Morgan Stanley focuses on debt investing

John Klopp, head of the bank’s Americas real estate investing and global debt investing operations, expects the firm to target FDIC loan portfolios as it looks to debt opportunities for future investments.

Morgan Stanley Real Estate Investing is eyeing debt investments as it looks to future US opportunities – particularly FDIC loan portfolios.

For better or worse the reality is that the industry is overleveraged. As a result, many of the opportunities we will be looking at in the coming year will, in some way, shape or form, be related to debt.

John Klopp

Speaking to PERE, the firm’s head of Americas real estate global real estate debt investing, John Klopp, said the firm would be looking to debt-related investments in the coming year, after originally cutting its teeth on buying non-performing loans during the RTC.
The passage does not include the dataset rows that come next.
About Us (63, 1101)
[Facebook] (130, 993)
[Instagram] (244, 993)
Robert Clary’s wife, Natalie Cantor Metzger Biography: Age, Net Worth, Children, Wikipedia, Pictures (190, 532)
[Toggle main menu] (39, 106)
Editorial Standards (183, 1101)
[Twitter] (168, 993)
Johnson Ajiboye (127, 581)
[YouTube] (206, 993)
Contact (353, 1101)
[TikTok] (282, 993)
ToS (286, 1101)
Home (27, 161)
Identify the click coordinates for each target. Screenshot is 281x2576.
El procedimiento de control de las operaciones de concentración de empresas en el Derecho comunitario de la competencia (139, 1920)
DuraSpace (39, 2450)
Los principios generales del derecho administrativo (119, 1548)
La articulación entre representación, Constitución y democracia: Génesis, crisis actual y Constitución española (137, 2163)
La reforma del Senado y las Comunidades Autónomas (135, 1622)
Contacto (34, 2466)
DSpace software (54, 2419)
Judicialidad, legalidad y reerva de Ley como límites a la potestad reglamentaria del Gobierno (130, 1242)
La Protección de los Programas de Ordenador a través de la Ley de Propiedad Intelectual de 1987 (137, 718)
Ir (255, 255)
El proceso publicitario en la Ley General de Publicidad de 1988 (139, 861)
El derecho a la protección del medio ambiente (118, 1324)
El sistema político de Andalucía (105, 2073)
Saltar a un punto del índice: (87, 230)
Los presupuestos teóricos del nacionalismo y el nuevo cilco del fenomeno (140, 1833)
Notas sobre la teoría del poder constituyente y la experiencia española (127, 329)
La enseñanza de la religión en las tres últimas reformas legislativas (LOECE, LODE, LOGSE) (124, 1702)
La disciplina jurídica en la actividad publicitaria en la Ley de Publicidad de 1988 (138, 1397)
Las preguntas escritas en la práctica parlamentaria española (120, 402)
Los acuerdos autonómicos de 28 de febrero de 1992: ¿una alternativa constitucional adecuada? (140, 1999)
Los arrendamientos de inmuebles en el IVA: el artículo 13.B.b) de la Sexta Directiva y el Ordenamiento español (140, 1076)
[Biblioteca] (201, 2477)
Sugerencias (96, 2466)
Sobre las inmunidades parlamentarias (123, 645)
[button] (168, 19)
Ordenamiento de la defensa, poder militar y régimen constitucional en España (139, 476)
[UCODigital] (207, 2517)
“Today, the value is in many cases found through the debt rather than the equity,” the former Capital Trust co-founder said in an interview in the March issue of PERE.
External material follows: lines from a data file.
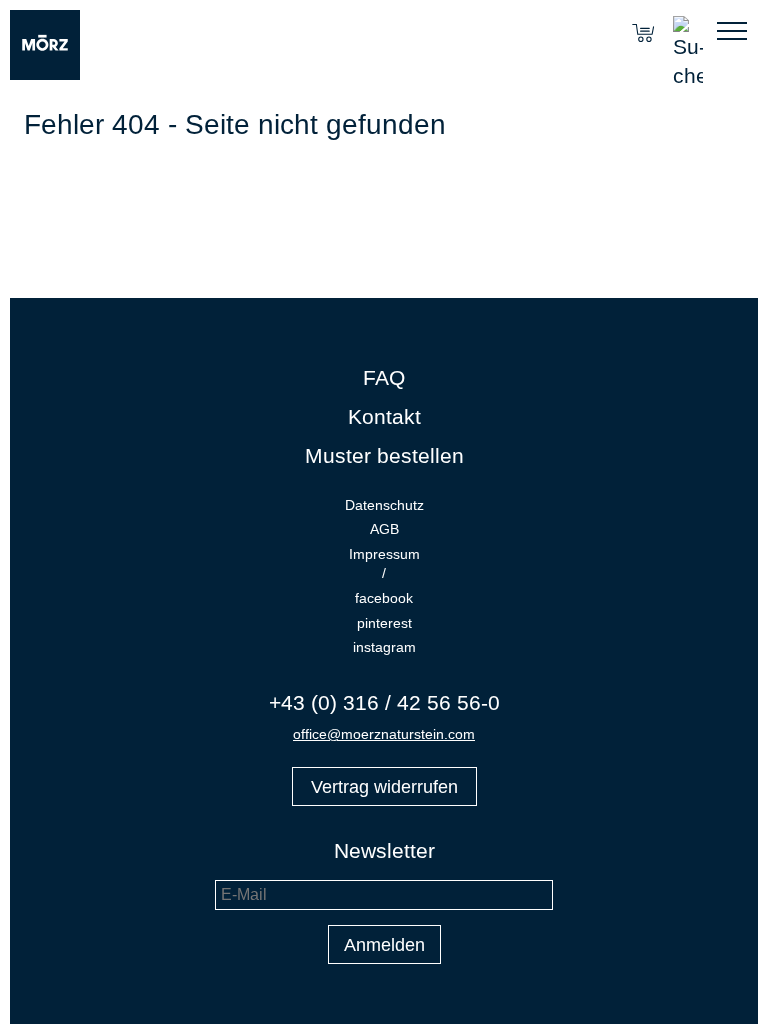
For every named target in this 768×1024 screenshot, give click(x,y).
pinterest (384, 623)
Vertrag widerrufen (384, 787)
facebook (384, 598)
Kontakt (384, 416)
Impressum (384, 554)
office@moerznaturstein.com (384, 734)
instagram (384, 647)
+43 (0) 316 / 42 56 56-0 (384, 702)
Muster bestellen (384, 455)
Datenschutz (384, 505)
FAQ (384, 377)
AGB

“For better or worse the reality is that the industry is overleveraged. As a result, many of the opportunities we will be looking at in the coming year will, in some way, shape or form, be related to debt,” Klopp added.

Klopp, who started with Morgan Stanley Real Estate Investing in February, said the firm was gearing itself up to take advantage of the deleveraging of the real estate markets globally. But he said the firm was taking “very, very seriously” legacy issues, not least with reported write-downs of up to 60 percent on some funds.

The firm, he said, had “every intention of doing the best job it can to resolve those problems and produce the best results we can for our partners. It’s a very important part of what I’m doing.”